▸ **OBJECTIVE**:
Rewrite the records below, substituting "navigation menu" for every occurrence of "hamburger menu" and leaving everything else unchanged.

## begin STORED ROWS

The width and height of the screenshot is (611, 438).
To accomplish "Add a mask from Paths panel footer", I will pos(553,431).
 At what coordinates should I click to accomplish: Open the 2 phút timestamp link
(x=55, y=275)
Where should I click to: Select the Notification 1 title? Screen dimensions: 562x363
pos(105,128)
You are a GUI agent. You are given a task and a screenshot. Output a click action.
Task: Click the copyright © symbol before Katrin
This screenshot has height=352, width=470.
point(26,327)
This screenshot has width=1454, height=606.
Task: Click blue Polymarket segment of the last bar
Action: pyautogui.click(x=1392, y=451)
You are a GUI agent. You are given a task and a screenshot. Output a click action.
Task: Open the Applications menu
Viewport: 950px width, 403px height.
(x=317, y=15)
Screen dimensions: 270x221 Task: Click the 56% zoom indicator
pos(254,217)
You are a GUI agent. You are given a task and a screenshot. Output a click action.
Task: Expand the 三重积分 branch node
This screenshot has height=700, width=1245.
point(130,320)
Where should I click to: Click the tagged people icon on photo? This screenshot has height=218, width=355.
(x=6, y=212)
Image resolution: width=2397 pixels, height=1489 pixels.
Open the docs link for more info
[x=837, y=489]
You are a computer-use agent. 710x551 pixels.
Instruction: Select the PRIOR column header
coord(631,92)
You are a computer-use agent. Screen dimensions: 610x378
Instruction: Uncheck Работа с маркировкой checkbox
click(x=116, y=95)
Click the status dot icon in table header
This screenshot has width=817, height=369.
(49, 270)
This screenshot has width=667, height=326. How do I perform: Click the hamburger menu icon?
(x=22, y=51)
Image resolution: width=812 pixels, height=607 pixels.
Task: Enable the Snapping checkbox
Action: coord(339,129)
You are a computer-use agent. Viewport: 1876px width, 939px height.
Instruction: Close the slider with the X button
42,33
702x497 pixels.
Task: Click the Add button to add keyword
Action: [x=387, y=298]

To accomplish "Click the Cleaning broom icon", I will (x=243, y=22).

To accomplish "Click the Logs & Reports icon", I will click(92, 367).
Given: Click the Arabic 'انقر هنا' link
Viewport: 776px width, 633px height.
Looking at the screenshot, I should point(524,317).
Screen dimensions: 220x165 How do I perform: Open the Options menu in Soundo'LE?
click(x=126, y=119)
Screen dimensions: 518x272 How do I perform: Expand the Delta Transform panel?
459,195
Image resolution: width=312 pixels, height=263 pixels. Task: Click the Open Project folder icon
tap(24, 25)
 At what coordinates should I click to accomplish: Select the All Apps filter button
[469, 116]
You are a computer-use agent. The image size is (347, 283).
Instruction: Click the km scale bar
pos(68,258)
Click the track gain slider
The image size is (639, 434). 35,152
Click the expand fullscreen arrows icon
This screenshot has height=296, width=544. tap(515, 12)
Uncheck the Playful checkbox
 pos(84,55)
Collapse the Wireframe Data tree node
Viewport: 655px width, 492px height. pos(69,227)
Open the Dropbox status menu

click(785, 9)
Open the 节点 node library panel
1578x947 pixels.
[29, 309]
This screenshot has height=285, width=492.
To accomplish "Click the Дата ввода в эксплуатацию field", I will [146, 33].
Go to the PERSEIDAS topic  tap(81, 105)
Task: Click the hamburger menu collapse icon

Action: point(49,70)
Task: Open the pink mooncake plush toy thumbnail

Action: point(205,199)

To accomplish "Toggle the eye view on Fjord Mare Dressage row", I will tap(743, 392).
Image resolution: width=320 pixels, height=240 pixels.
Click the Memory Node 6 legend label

## end STORED ROWS

▸ **SOLVED EXERCISE**:
The width and height of the screenshot is (611, 438).
To accomplish "Add a mask from Paths panel footer", I will pos(553,431).
 At what coordinates should I click to accomplish: Open the 2 phút timestamp link
(x=55, y=275)
Where should I click to: Select the Notification 1 title? Screen dimensions: 562x363
pos(105,128)
You are a GUI agent. You are given a task and a screenshot. Output a click action.
Task: Click the copyright © symbol before Katrin
This screenshot has height=352, width=470.
point(26,327)
This screenshot has width=1454, height=606.
Task: Click blue Polymarket segment of the last bar
Action: pyautogui.click(x=1392, y=451)
You are a GUI agent. You are given a task and a screenshot. Output a click action.
Task: Open the Applications menu
Viewport: 950px width, 403px height.
(x=317, y=15)
Screen dimensions: 270x221 Task: Click the 56% zoom indicator
pos(254,217)
You are a GUI agent. You are given a task and a screenshot. Output a click action.
Task: Expand the 三重积分 branch node
This screenshot has height=700, width=1245.
point(130,320)
Where should I click to: Click the tagged people icon on photo? This screenshot has height=218, width=355.
(x=6, y=212)
Image resolution: width=2397 pixels, height=1489 pixels.
Open the docs link for more info
[x=837, y=489]
You are a computer-use agent. 710x551 pixels.
Instruction: Select the PRIOR column header
coord(631,92)
You are a computer-use agent. Screen dimensions: 610x378
Instruction: Uncheck Работа с маркировкой checkbox
click(x=116, y=95)
Click the status dot icon in table header
This screenshot has width=817, height=369.
(49, 270)
This screenshot has width=667, height=326. How do I perform: Click the navigation menu icon?
(x=22, y=51)
Image resolution: width=812 pixels, height=607 pixels.
Task: Enable the Snapping checkbox
Action: coord(339,129)
You are a computer-use agent. Viewport: 1876px width, 939px height.
Instruction: Close the slider with the X button
42,33
702x497 pixels.
Task: Click the Add button to add keyword
Action: [x=387, y=298]

To accomplish "Click the Cleaning broom icon", I will (x=243, y=22).

To accomplish "Click the Logs & Reports icon", I will click(92, 367).
Given: Click the Arabic 'انقر هنا' link
Viewport: 776px width, 633px height.
Looking at the screenshot, I should point(524,317).
Screen dimensions: 220x165 How do I perform: Open the Options menu in Soundo'LE?
click(x=126, y=119)
Screen dimensions: 518x272 How do I perform: Expand the Delta Transform panel?
459,195
Image resolution: width=312 pixels, height=263 pixels. Task: Click the Open Project folder icon
tap(24, 25)
 At what coordinates should I click to accomplish: Select the All Apps filter button
[469, 116]
You are a computer-use agent. The image size is (347, 283).
Instruction: Click the km scale bar
pos(68,258)
Click the track gain slider
The image size is (639, 434). 35,152
Click the expand fullscreen arrows icon
This screenshot has height=296, width=544. tap(515, 12)
Uncheck the Playful checkbox
 pos(84,55)
Collapse the Wireframe Data tree node
Viewport: 655px width, 492px height. pos(69,227)
Open the Dropbox status menu

click(785, 9)
Open the 节点 node library panel
1578x947 pixels.
[29, 309]
This screenshot has height=285, width=492.
To accomplish "Click the Дата ввода в эксплуатацию field", I will [146, 33].
Go to the PERSEIDAS topic  tap(81, 105)
Task: Click the navigation menu collapse icon

Action: point(49,70)
Task: Open the pink mooncake plush toy thumbnail

Action: point(205,199)

To accomplish "Toggle the eye view on Fjord Mare Dressage row", I will tap(743, 392).
Image resolution: width=320 pixels, height=240 pixels.
Click the Memory Node 6 legend label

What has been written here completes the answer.